▶ **Problem to solve**
Leave out the pictures, and copy exactly the lines from the line with "Instruction: Click the" through the last line of the data below.

START Material to process

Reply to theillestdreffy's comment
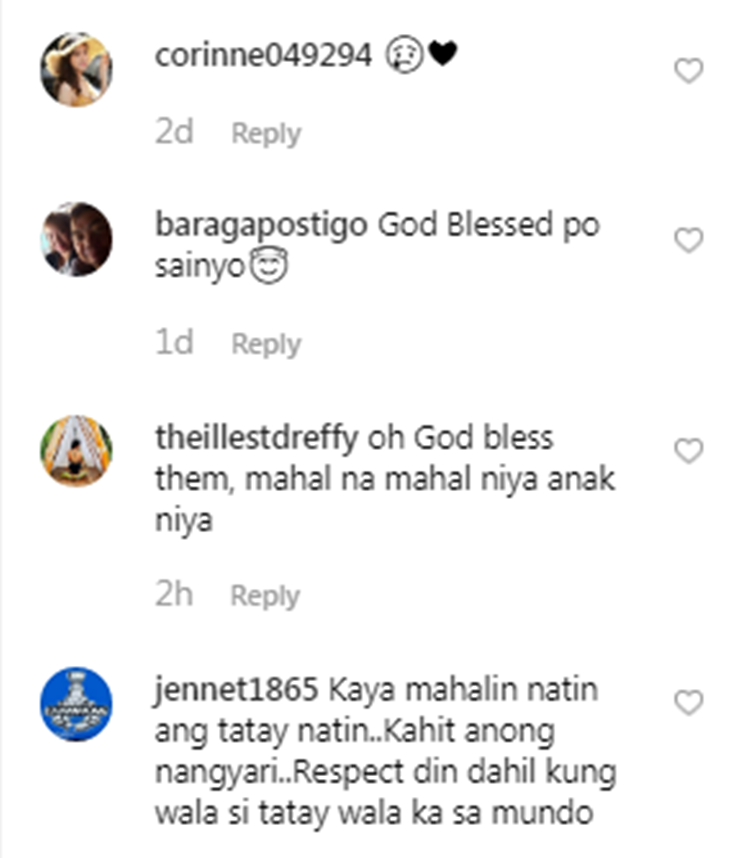This screenshot has height=858, width=750. [265, 596]
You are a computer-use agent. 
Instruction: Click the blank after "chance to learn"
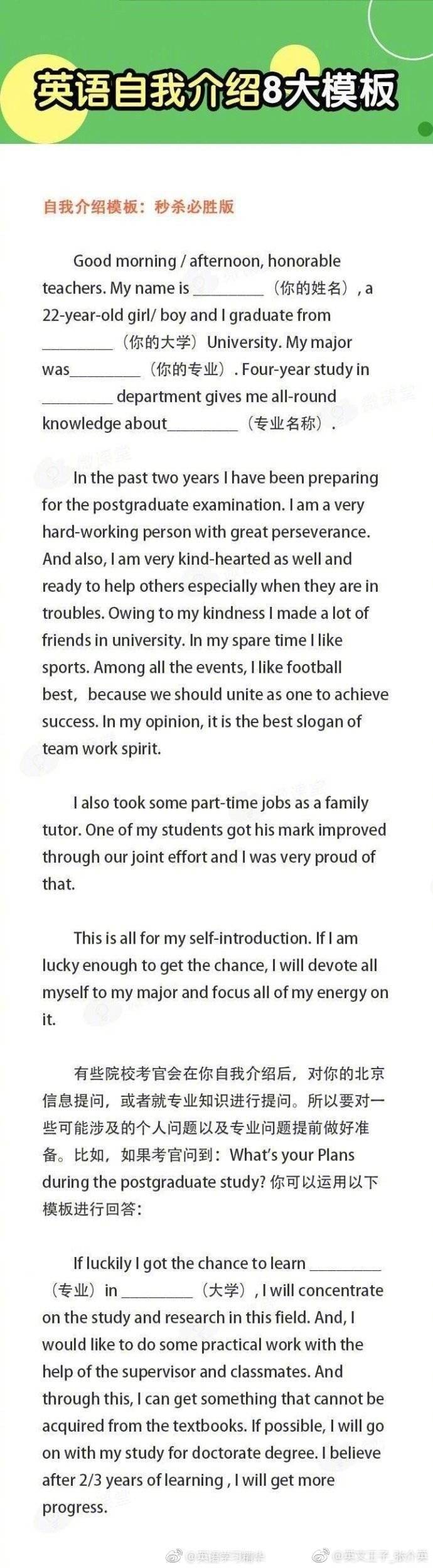[x=346, y=1265]
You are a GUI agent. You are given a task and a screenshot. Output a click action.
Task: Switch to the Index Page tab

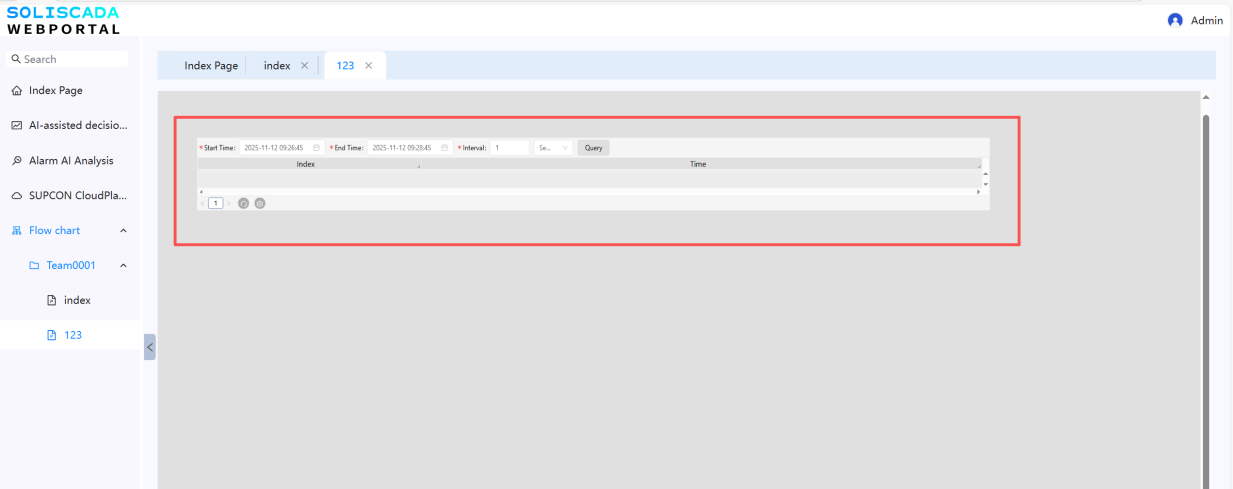(x=211, y=66)

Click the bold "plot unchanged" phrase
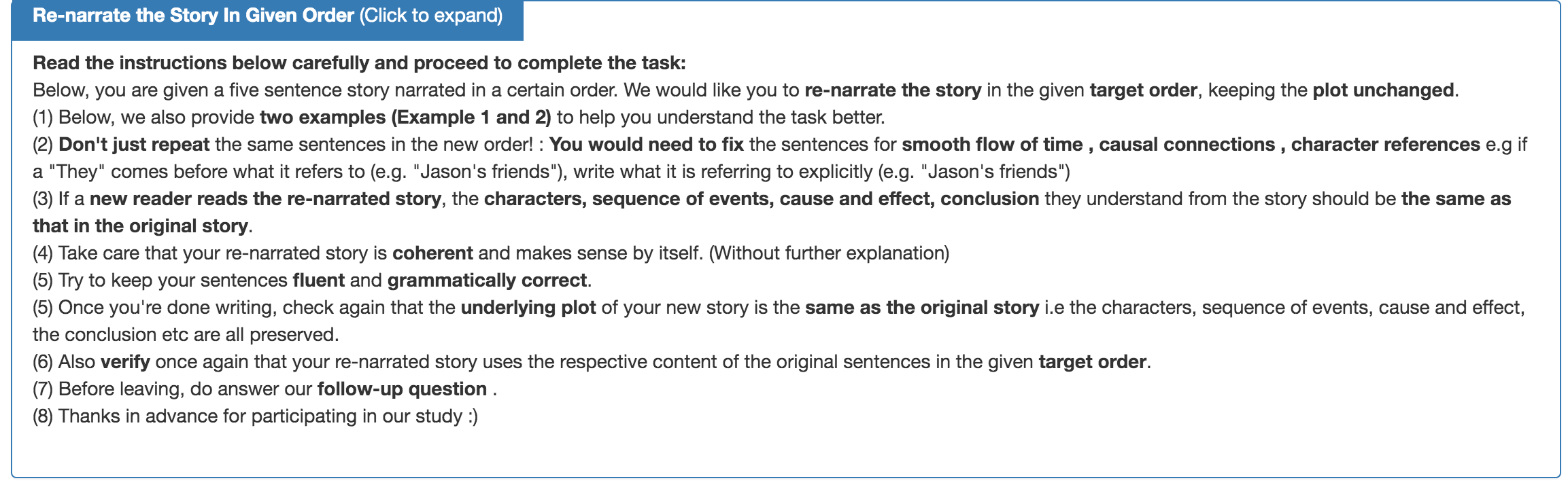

END Material to process

▶ **Your response**
Instruction: Click the blank after "chance to learn"
[x=346, y=1265]
You are a GUI agent. You are given a task and a screenshot. Output a click action.
Task: Switch to the Index Page tab

(x=211, y=66)

Click the bold "plot unchanged" phrase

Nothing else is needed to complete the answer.